Kasus pencucian uang Syahrul masih di tahap penyidikan. Sementara itu, dugaan pemotongan dana, dan penerimaan gratifikasi yang menjeratnya sudah masuk ke tahap persidangan.
Syahrul didakwa menerima gratifikasi dan pemotongan dana di Kementerian Pertanian.

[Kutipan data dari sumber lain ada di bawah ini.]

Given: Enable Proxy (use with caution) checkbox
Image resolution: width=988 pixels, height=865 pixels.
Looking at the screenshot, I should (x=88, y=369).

Total pemotongan dananya yakni Rp44.546.079.044, sedangkan gratifikasi yakni Rp40.647.444.494.
Penerimaan dana itu dibantu oleh Sekretaris Jenderal (Sekjen) nonaktif Kementan Kasdi Subagyono, dan Direktur Alat dan Mesin Pertanian Ditjen Prasarana dan Sarana Pertanian nonaktif Kementan Muhammad Hatta.
Dalam kasus pemotongan dana, Syahrul, Kasdi, dan Hatta disangkakan melanggar Pasal 12 huruf e Juncto Pasal 18 Undang-Undang RI Nomor 31 Tahun 1999 tentang Pemberantasan Tindak Pidana Korupsi sebagaimana telah diubah dengan Undang-Undang RI Nomor 20 Tahun 2001 tentang Perubahan Atas Undang-Undang Nomor 31 Tahun 1999 tentang Pemberantasan Tindak Pidana Korupsi Juncto Pasal 55 ayat (1) ke-1 Kitab Undang-undang Hukum Pidana (KUHP) Juncto Pasal 64 ayat (1) KUHP.
Sementara itu, dalam dugaan penerimaan gratifikasi, Syahrul disangkakan melanggar Pasal 12 B jo Pasal 18 UU Tipikor jo Pasal 55 ayat 1 ke-1 KUHP jo Pasal 64 ayat 1 KUHP.